- Opening credits of Viva Vietnam
- Genre: documentary, comedy
- Created by: Tom Rhodes
- Written by: Tom Rhodes, Rich Hall
- Directed by: Jerry Kramer
- Countries of origin: United States and Vietnam
- Original language: English

Production
- Running time: 60 minutes

Original release
- Network: Comedy Central
- Release: April 30, 1995

= Viva Vietnam: A White Trash Adventure Tour =

Viva Vietnam: A White Trash Adventure Tour was a comedy documentary that aired on Comedy Central in 1995 and was hosted by the channel's first spokesperson, comic Tom Rhodes. It was the first opportunity Rhodes had to film and travel internationally for a television station.

==Background and plot==
In April 1992, a new state constitution was approved in Vietnam, replacing the 1975 Communist version. The central role of the Communist Party was reasserted in all organs of government, politics and society. The country now opened its doors to Western commerce and worldwide tourism. In 1994, Tom Rhodes pitched the idea of filming in Vietnam to Comedy Central, but the network executives were wary. Rhodes promised he would strive not to offend veterans, especially his dad.

Tom Rhodes' father, David B. Rhodes III, was a decorated Vietnam War veteran that flew Huey helicopters in war zones, earning the Purple Heart for his wounds and the Distinguished Flying Cross for his heroics. He returned home from the war with a 50 percent disability after his left leg was ripped open to the bone and his back badly injured in a Huey crash.

Tom recruited friend and comic Rich Hall to accompany him and help with finding humor in the third world surroundings. The special offered Tom an opportunity to break away from his type-casting as an uneducated MTV-generation comic. "Before I went, I was really nervous, so I over-studied," said Tom Rhodes in a Washington Post article on Viva Vietnam published 15 April 1995. "I can tell you about Dien Bien Phu and the French getting their {behinds} kicked and General Giap. I didn't want to look like Pauly Shore walking around a college campus. I wanted to know everything".

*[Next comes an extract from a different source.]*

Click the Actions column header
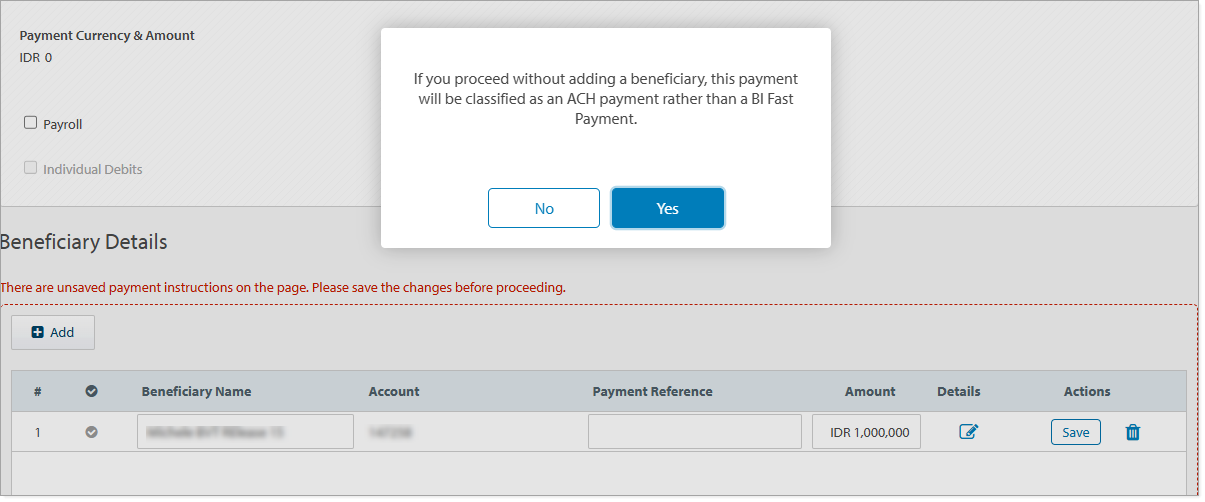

Highlights of the special include Tom:
- Getting carted around Hung Vuong Road in Ho Chi Minh City on a bike taxi.
- Visiting a bar in Saigon called "Apocalypse Now."
- Eating bat and cobra meat at a Vietnamese restaurant where waiters kill the food, then offer its blood to patrons as a drink.
- Riding amusement park rides, such as real stuffed animals, on what Tom dubs "The Endangered-Species-Go-Round" in Vien Bao Tang Park.
- Visiting a Hard Rock Cafe knockoff. It humorously has no real music memorabilia.
- Shooting an M16 rifle and AK-47 at a firing range which charged a dollar a bullet.
- Interviewing a Vietnamese comedy troupe who says their influences are Joe Piscapo and SNL's Mr. Bill.
- Burrowing inside Viet Cong Cu Chi tunnels.
- Playing Rock 'Em Sock 'Em Robots with local Vietnam children.
- Setting up a Slip 'n Slide on China Beach, the beach featured in Francis Ford Coppola's Apocalypse Now.

During filming, Rhodes, true to his pacifist beliefs, gets uncomfortable crawling in the Cu Chi tunnels. While in the tunnels, he stops and says "I just don't feel funny." He later commented that he could feel presence of death that occurred inside.

==Reception==
Viva Vietnam premiered on Comedy Central on April 30, 1995, the 20th Anniversary of the end of the Vietnam War. There was a special screening of the special held for Vietnam veterans and government officials from Republic of Vietnam in Washington D.C. on April 13, 1995 with Tom and his father David in attendance. While in DC, Tom and David visited the Vietnam Veterans Memorial wall, where David could reflect on other veterans he knew and fought alongside. David B. Rhodes III was a decorated veteran of Vietnam and a member of the Vietnam Veterans Helicopter Pilots Association. Tom learned all about the Vietnam war from his father, who often brought Tom to his veteran meetings when he was a child.

Rhodes called watching people from opposing sides of a war laughing at his jokes in the back of the theater a Charlie Chaplin-moment and was proud of the work he had done. He said the special was his father's proudest moment of him. It received a standing ovation at the end of the premiere. Many veterans were interviewed and said that not all of their time over there was bad and that laughing at the special could be healthy for reflection.